Exercise: What is the number of lines in the data that contain "agent"? Nothing besides that number, please.

(Records drawn from a dataset)

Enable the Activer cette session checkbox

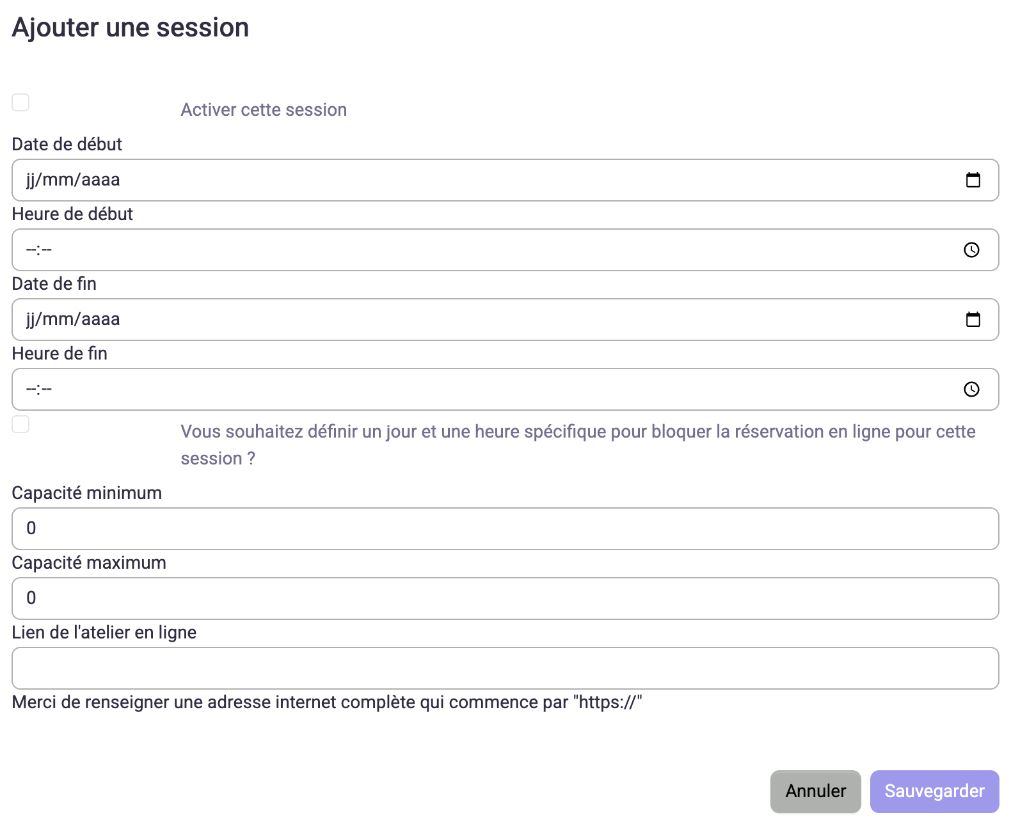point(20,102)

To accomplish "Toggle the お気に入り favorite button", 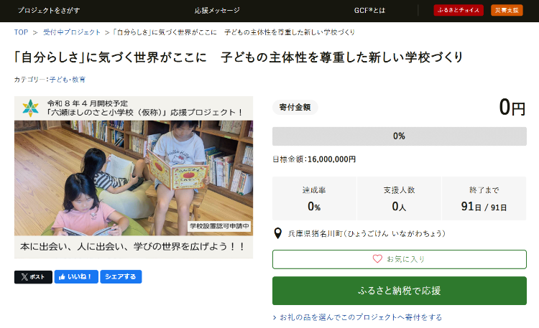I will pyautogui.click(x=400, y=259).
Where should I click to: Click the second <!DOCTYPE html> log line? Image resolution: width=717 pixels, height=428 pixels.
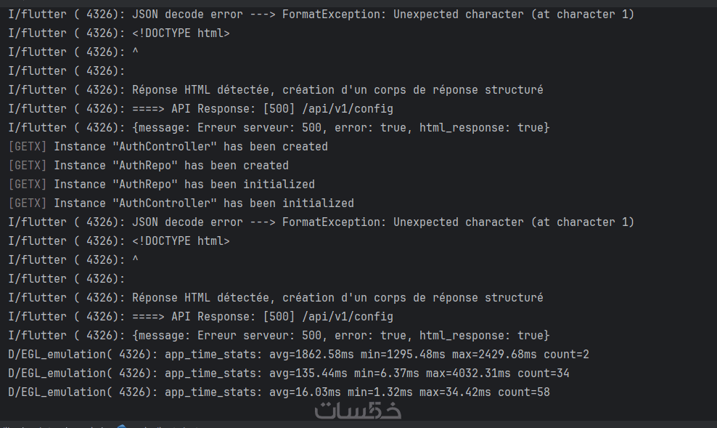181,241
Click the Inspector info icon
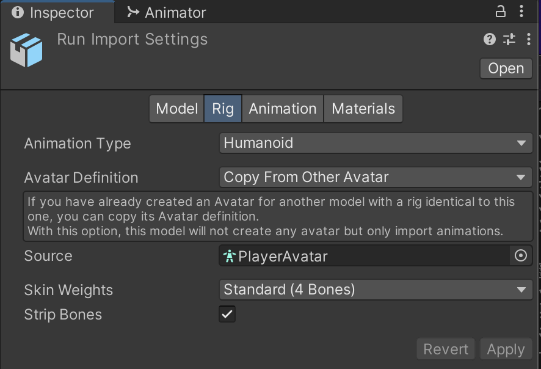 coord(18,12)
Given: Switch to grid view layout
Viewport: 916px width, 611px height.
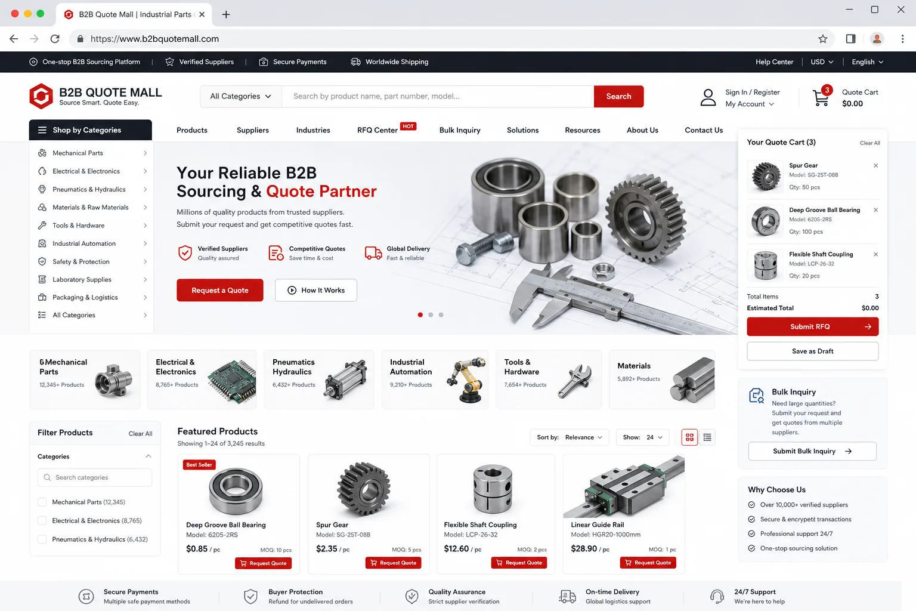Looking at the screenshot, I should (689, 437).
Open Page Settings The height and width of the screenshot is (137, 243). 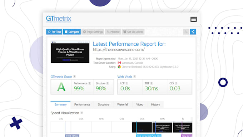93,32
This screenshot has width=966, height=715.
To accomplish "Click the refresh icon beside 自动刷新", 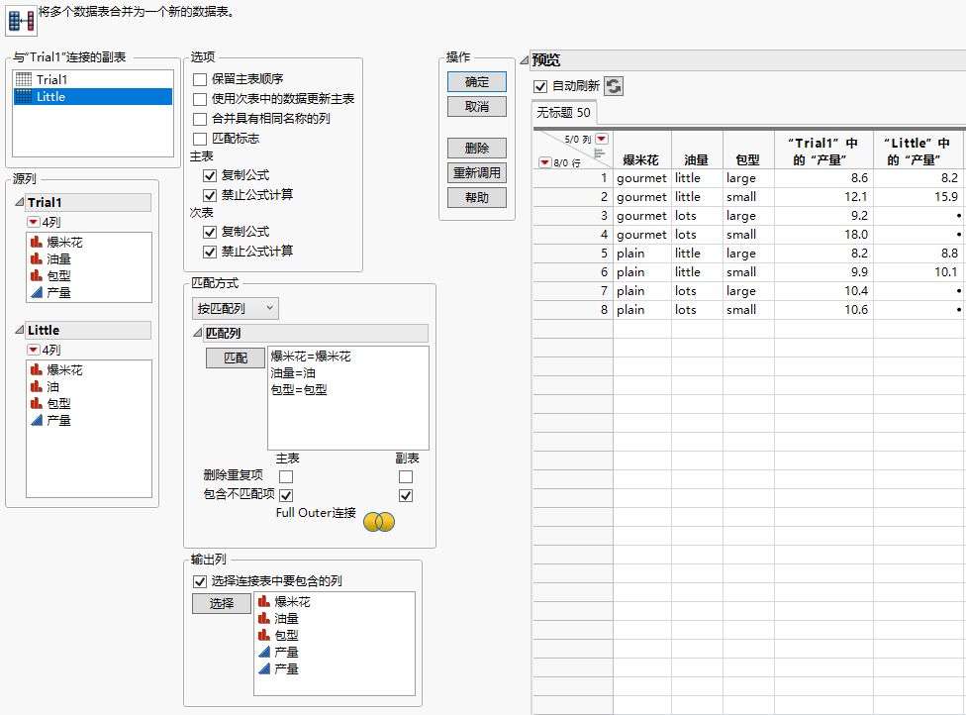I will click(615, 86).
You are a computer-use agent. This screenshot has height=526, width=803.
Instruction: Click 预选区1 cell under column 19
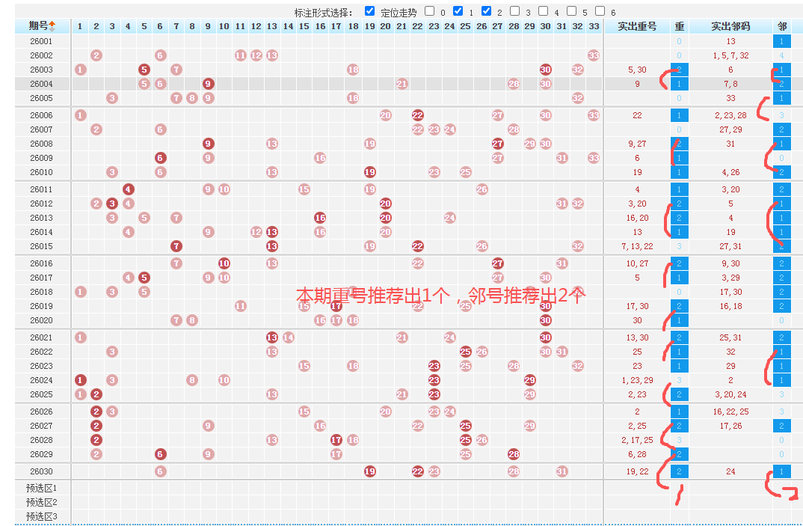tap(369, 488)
---
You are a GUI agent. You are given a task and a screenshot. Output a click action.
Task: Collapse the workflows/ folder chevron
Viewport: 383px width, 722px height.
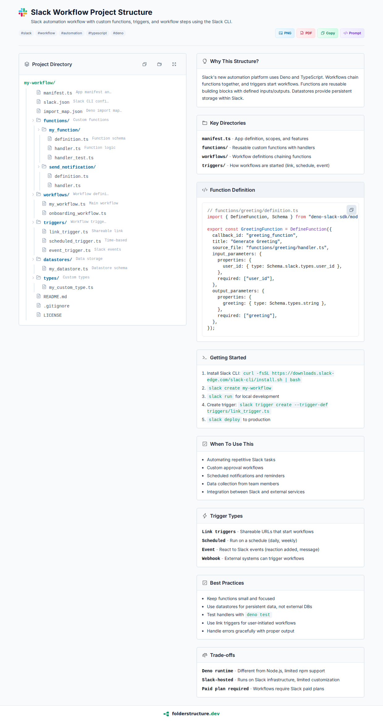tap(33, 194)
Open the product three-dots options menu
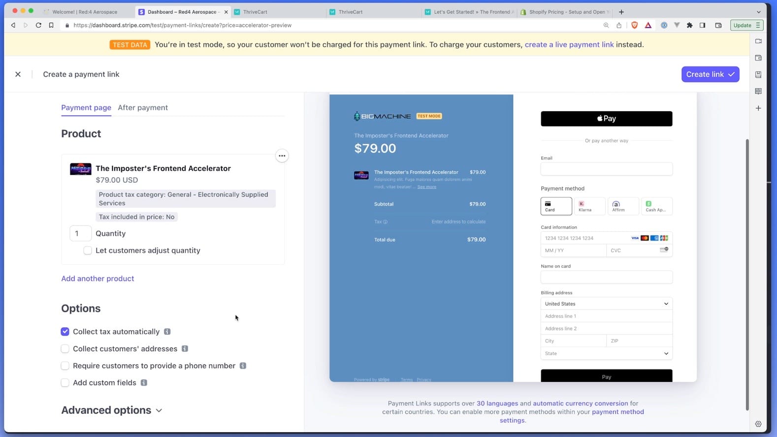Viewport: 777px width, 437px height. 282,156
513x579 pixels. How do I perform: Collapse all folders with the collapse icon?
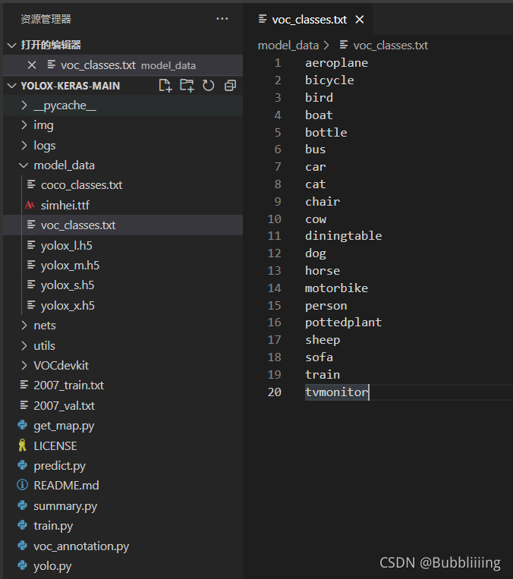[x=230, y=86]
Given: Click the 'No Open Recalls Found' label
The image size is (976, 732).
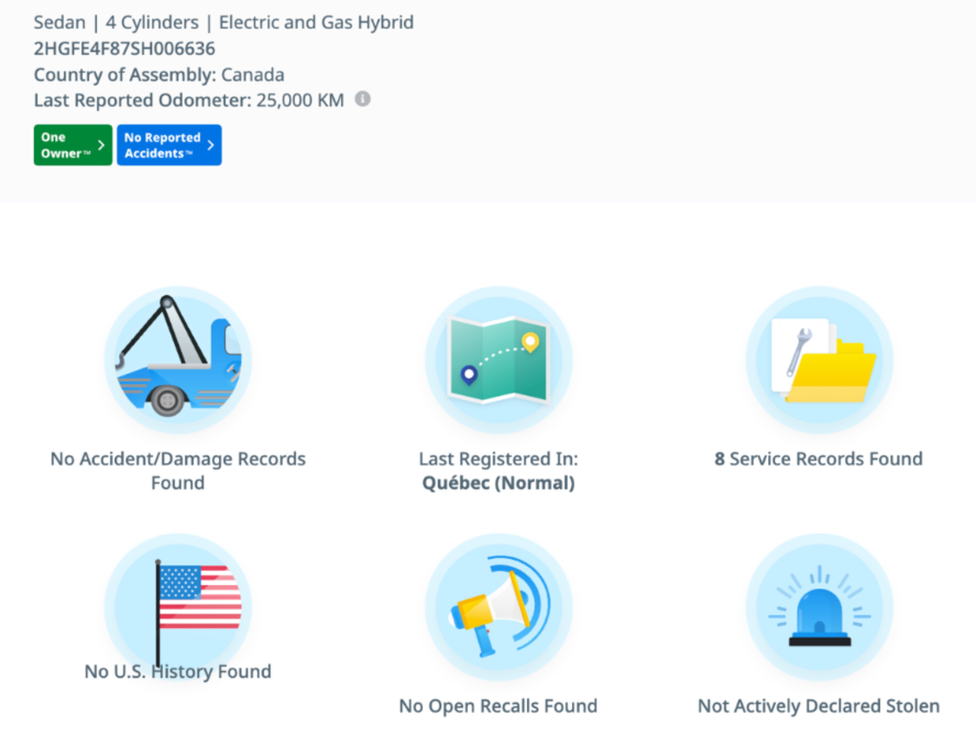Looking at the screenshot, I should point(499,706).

Answer to this problem: 2